> **Problem to solve**: Reproduce each line of the entries below word for word, leaving out the pictures.

> **Pointing data for screenshots**:
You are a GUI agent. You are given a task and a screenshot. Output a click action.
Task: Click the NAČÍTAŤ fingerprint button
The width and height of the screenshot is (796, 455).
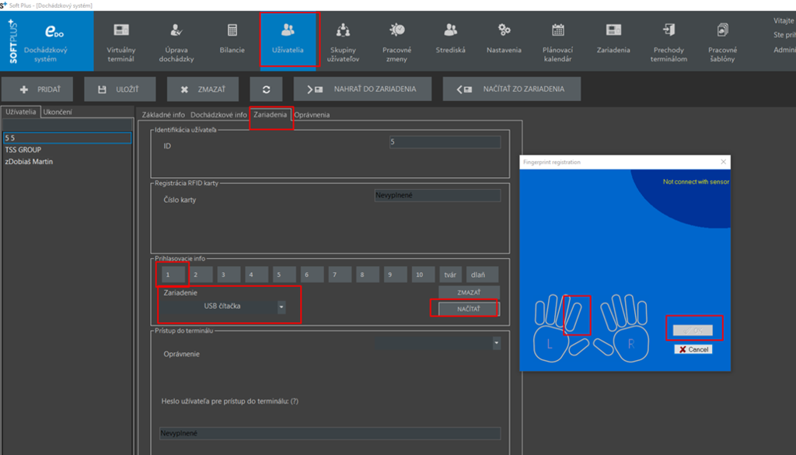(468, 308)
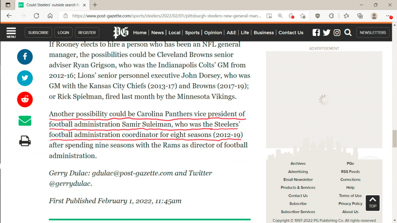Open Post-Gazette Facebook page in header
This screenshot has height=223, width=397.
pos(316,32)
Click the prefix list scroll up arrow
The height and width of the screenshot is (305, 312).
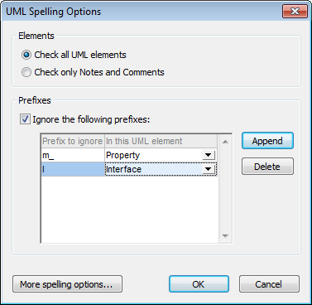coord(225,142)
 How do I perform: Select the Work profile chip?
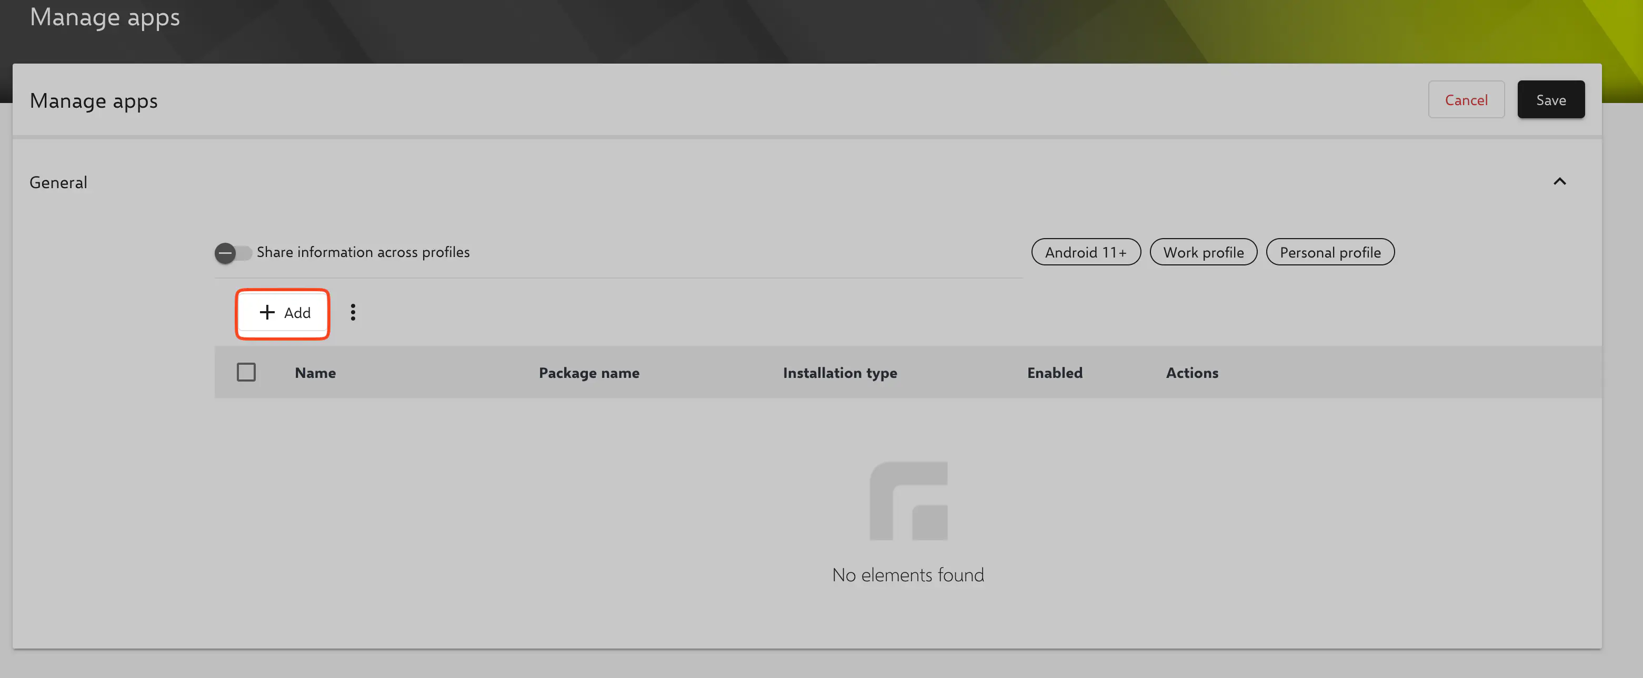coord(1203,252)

> **Reply to the exercise**:
You are a GUI agent. You are given a task and a screenshot. Output a click action.
Task: Click the NAČÍTAŤ fingerprint button
The width and height of the screenshot is (796, 455).
(468, 308)
Open Post-Gazette Facebook page in header
This screenshot has height=223, width=397.
pos(316,32)
Click the prefix list scroll up arrow
The height and width of the screenshot is (305, 312).
coord(225,142)
 How do I perform: Select the Work profile chip?
coord(1203,252)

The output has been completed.